Los empleados de Mario estaban encantados de que sus esposas pudieran ganarse un dinero de más lavando mantelerías, sobre todo porque el señor Gambotti había regalado a todas una lavadora de último modelo.
Reservé una mesa para comer en Mario´s el viernes siguiente a mi excarcelación. Mario me esperaba en la puerta, y me acompañó de inmediato a mi mesa habitual, la del rincón junto a la ventana, como si nunca me hubiera ausentado.
No se molestó en darme la carta, porque su mujer salió de la cocina con un gigantesco plato de espaguetis, que dejó en la mesa delante de mí. Tony, el hijo de Mario, la seguía con un cuenco humeante de salsa boloñesa, y su hija María, con un pedazo de parmesano y un rallador.
– ¿Una botella de chianti clásico? -preguntó Mario, mientras la descorchaba-. Cortesía de la casa -añadió.
– Gracias, Mario. Por cierto -susurré-, el director de North Sea Camp me dio recuerdos para ti.
– Pobre Michael -dijo Mario con un suspiro-. Qué penosa existencia. ¿Se imagina toda una vida comiendo salchichas grasientas, seguidas de budín de sémola? -Sonrió y me sirvió una copa de vino-. De todos modos, maestro, se habrá sentido como en casa.
S i quieres asesinar a alguien -dijo Karl-, mejor no hacerlo en Inglaterra.
– ¿Por qué no? -pregunté inocentemente.
– Porque no quedarás impune -me advirtió mi compañero de celda, mientras continuábamos paseando por el patio-.Tienes muchas más probabilidades en Rusia.
– Procuraré recordarlo -aseguré.
– No lo olvides -añadió Karl-, Conocí a un compatriota tuyo que salió impune de un asesinato, pero a cambio de cierto precio.
Era Asociación, esos bienvenidos cuarenta y cinco minutos de descanso en que sacan a los presos de la celda. Se puede pasar el rato en la planta baja, que es del tamaño de una cancha de baloncesto, charlando, jugando a ping-pong o viendo la televisión, o bien salir a tomar el fresco y pasear por el perímetro del patio (del tamaño de un campo de fútbol). Pese a estar rodeado de un muro de cemento de seis metros de alto, coronado por alambre de espino, y con el cielo como único espectáculo, aquel era el momento más importante del día para mí.

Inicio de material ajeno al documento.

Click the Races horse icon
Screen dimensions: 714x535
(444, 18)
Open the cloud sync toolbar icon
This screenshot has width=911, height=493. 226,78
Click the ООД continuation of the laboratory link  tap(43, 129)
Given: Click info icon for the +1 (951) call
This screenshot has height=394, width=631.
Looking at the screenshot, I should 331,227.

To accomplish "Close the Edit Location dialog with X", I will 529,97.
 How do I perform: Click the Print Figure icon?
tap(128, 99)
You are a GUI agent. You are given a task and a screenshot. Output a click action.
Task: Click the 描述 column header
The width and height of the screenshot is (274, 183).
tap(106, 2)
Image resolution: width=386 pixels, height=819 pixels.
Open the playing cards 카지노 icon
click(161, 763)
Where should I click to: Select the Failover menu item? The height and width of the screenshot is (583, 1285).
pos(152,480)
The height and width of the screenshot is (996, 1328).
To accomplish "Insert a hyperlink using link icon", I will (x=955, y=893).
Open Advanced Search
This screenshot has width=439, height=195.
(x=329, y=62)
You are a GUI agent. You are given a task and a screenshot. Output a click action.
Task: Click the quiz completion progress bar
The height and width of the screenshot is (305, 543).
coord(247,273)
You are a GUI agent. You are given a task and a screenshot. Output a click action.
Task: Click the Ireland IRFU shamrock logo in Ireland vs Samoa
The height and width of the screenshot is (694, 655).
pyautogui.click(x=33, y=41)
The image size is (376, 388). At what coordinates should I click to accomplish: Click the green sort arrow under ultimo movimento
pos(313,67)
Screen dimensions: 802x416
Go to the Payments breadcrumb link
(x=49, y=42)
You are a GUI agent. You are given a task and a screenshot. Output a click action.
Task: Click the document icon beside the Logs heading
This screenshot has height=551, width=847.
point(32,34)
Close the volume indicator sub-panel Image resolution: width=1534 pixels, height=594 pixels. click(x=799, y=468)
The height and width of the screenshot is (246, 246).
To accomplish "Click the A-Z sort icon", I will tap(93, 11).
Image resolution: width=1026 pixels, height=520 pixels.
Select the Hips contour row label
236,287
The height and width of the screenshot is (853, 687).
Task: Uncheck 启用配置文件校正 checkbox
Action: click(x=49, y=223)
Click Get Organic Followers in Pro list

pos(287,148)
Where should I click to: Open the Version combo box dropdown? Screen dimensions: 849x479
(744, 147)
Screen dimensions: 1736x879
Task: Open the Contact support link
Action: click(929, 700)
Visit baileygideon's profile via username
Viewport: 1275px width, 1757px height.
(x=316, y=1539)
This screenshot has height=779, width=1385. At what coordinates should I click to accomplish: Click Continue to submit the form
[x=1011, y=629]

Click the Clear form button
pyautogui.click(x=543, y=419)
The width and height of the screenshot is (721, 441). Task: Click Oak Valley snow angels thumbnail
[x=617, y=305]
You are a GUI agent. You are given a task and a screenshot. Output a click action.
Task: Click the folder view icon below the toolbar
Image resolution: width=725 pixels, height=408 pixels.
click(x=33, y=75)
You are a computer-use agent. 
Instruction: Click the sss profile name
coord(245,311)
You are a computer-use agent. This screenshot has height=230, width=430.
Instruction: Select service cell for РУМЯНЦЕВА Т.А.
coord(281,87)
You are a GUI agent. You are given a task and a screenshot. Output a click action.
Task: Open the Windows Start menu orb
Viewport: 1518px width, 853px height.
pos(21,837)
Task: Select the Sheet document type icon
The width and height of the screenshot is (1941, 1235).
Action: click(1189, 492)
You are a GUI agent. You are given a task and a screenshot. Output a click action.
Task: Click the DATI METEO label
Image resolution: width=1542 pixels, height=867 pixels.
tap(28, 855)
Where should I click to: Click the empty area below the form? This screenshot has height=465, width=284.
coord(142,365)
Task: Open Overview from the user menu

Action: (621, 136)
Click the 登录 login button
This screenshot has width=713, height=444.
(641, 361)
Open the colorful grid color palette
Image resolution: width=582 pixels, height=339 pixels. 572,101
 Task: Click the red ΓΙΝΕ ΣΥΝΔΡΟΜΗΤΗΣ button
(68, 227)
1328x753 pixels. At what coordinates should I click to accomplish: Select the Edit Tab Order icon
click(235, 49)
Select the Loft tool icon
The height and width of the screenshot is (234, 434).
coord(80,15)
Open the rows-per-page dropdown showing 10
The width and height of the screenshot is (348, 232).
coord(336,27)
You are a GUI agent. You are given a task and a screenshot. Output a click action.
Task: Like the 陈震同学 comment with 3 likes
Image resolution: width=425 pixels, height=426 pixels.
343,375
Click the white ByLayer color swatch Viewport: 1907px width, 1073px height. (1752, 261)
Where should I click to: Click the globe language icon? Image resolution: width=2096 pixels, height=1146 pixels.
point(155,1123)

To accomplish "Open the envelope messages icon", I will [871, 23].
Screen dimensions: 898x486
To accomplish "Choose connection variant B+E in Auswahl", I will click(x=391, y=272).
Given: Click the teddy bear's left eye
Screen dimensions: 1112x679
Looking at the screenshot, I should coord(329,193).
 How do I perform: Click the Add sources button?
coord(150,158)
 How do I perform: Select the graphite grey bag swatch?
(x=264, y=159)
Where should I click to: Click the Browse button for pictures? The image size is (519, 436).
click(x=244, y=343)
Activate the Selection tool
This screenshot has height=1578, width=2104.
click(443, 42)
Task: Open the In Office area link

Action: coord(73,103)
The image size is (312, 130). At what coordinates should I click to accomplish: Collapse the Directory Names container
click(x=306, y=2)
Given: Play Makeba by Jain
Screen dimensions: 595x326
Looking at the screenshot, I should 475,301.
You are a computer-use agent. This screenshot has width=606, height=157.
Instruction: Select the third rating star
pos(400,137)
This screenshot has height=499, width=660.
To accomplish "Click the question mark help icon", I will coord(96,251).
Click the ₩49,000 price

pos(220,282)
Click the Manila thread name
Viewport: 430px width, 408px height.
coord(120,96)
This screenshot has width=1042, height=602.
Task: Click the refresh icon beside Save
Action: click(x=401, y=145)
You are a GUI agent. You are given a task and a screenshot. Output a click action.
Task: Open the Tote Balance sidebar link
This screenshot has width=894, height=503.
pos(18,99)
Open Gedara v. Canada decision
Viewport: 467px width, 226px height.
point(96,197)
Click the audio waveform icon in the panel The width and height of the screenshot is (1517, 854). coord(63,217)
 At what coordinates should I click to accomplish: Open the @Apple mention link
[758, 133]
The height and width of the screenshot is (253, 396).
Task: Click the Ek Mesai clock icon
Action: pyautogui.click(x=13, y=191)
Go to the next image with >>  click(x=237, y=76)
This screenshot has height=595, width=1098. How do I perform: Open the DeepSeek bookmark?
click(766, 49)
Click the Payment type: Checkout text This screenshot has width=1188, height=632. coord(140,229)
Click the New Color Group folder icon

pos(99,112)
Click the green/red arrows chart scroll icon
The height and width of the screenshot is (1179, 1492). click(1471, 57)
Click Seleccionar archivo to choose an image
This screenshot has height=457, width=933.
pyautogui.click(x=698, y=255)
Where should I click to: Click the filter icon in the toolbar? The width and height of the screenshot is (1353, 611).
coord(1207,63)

Cuando estuve encarcelado en Belmarsh, una prisión de alta seguridad de categoría A en el sudeste de Londres, estaba encerrado en mi celda veintitrés horas al día (piénsenlo bien). Solo te dejan salir para ir a la cantina a buscar la comida (cinco minutos), que te tomas en tu celda. Cinco horas después, recoges la cena (cinco minutos más) y al mismo tiempo te dan el desayuno del día siguiente en una bolsa de plástico para no tener que soltarte hasta la hora de la comida. El único otro período de libertad es Asociación, que se suspende si la prisión anda corta de personal (lo cual sucede dos veces por semana).
Yo siempre utilizaba esos cuarenta y cinco minutos para caminar a buen paso, por dos motivos: en primer lugar, necesitaba el ejercicio porque en el exterior iba a un gimnasio cinco días a la semana, y en segundo lugar, pocos presos se tomaban la molestia de mantener mi ritmo. Karl era la excepción.
Karl era ruso de nacimiento, procedente de la hermosa ciudad de San Petersburgo. Era un asesino a sueldo, que acababa de iniciar una condena de veintidós años por liquidar a un compatriota que se había convertido en un engorro para una de las mafias de su país. Cortaba a sus víctimas en pedacitos e introducía lo que quedaba en un incinerador. Por cierto, su tarifa (por si alguno de ustedes quiere deshacerse de alguien) era de cinco mil libras.